The Irrawaddy

Finance Minister Admits Economy is Underperforming

Finance Minister U Kyaw Win.

NAYPYITAW — Planning and Finance Minister U Kyaw Win has admitted that Myanmar’s economy has not improved as well as expected, six months after he compared the country’s economy to a jet plane about to take off.

“There are suggestions that the country’s economy has not picked up as we expected. Considering the current situation, we have to accept that it is true,” the minister said in his address to a meeting on small and medium enterprise (SME) development in Naypyitaw on Wednesday.

The address was a sharp contrast to his remarks at the Myanmar Investment Forum in June. “We see that last year the country’s economy was like a plane moving on the runaway,” he said at the time. “Now this year we will defy gravity with jet power, meaning this is the year economic development will take off.”

However, the minister declined to answer questions about exactly what was holding the economy back.

His address on Wednesday followed the recent release of a report stating that business confidence among entrepreneurs in Myanmar dropped drastically this year. The report was based on a survey conducted by the German consultancy Roland Berger and the Union of Myanmar Federation of Chambers of Commerce and Industry.

Roland Berger published the results of the first Myanmar business survey in December 2016. It found an enormous sense of optimism among both local and international investors  — 73 percent of businesspeople expected the country’s business landscape to improve. This year, those expectations were shared by only 49 percent of them.

The main reason for the drop in confidence was a lack of clear economic policies and plans from the government; of the roughly 500 local and international business owners in Myanmar surveyed, 77 percent of them flagged it as a significant or very significant concern.

Frustration with the National League for Democracy (NLD)-led government’s management of the economy has grown over the past year as the administration has largely failed to flesh out its 12-point plan.

The International Monetary Fund has lowered its forecast for the growth of Myanmar’s gross domestic product this year from 7 to 6.7 percent.

“The lack of clear policies and guidelines shows that leaders have no capacity. The NLD is also wrong to have continued with policies that were introduced by the previous government, before the power transfer, to increase taxes,” said U Than Lwin, an adviser to Kanbawza Bank.

“It doesn’t make a difference to do what its predecessor has done. It needs to see if it is right or wrong,” he added.

He suggested that the government establish economic think tanks and appoint advisers to ministries and to the chief ministers of the regions and states.

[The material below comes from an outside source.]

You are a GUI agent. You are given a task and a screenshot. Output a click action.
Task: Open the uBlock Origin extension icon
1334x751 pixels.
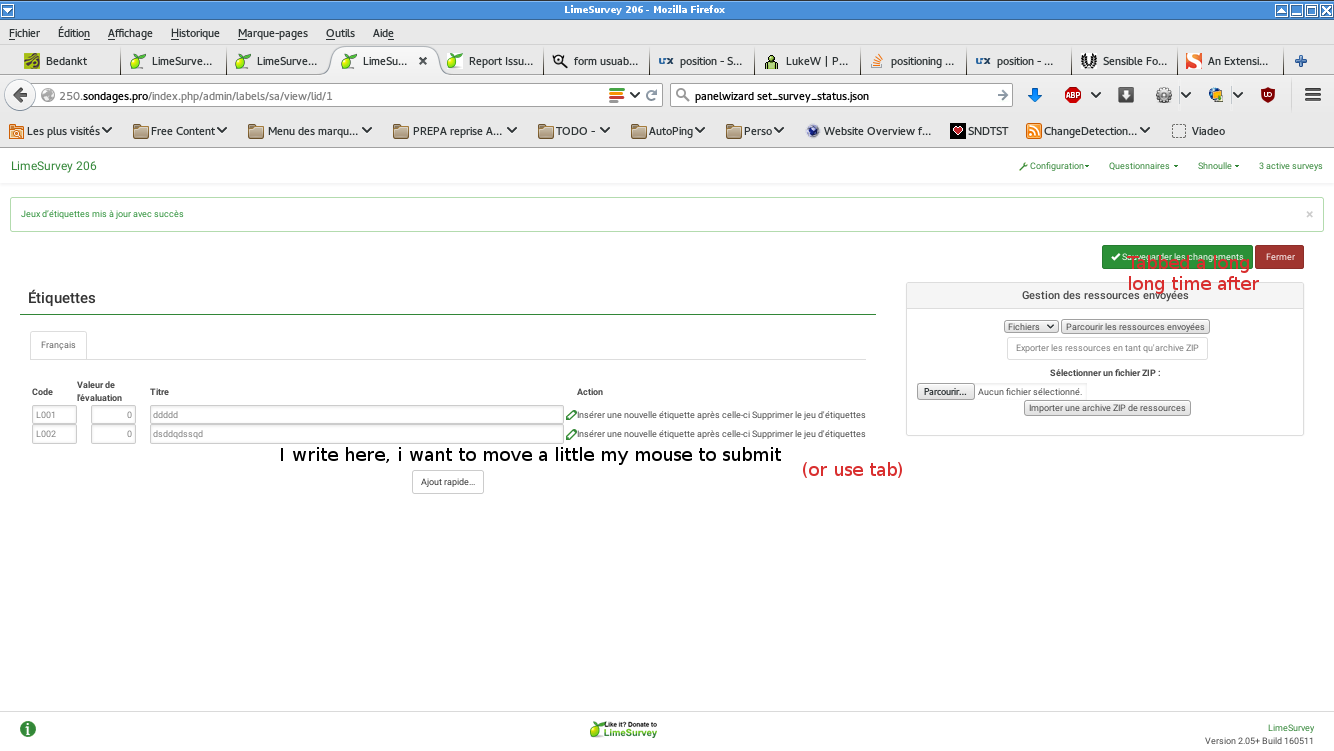click(x=1268, y=95)
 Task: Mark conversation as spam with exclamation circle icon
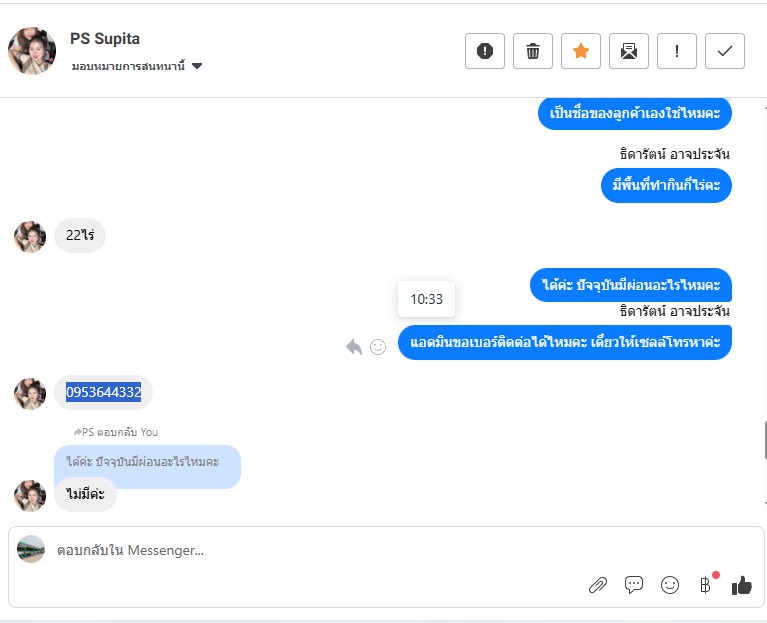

“The government thinks that it will get more tax revenues if it increases the tax rates. It is wrong. While the economy is slow, taxes just increase the burden on the people,” he said.

“People don’t want to pay high taxes and so they evade them. The government also needs to make sure taxpayers want to pay the tax,” he added.

U Aung Hlaing Win, a former member of the Lower House Economic Committee, blamed longstanding monopolies for the country’s poorer-than-expected performance.

“It is one of the legacies of the previous government that small businesses are not in a position to compete with much bigger businesses,” he said.

Myanmar’s economy will not improve unless and until those monopolies are ended, he argued, citing the example of Yangon Bus Service (YBS).

“In the case of YBS, in the past any bus owner could join the service. But then it was monopolized by individual companies. There are many monopolies in the country like this,” he said.

The SME development meeting, proposed by State Counselor Daw Aung San Suu Kyi, was attended by relevant Union ministers, chief ministers and department heads.

At the meeting, U Kyaw Win criticized the provision of 90 million kyats ($66,000) to a beauty parlor under an SME loan scheme. Yangon Division Chief Minister U Phyo Min Thein argued that true SMEs do not get government loans.

Edited from the Burmese by That Ko Ko.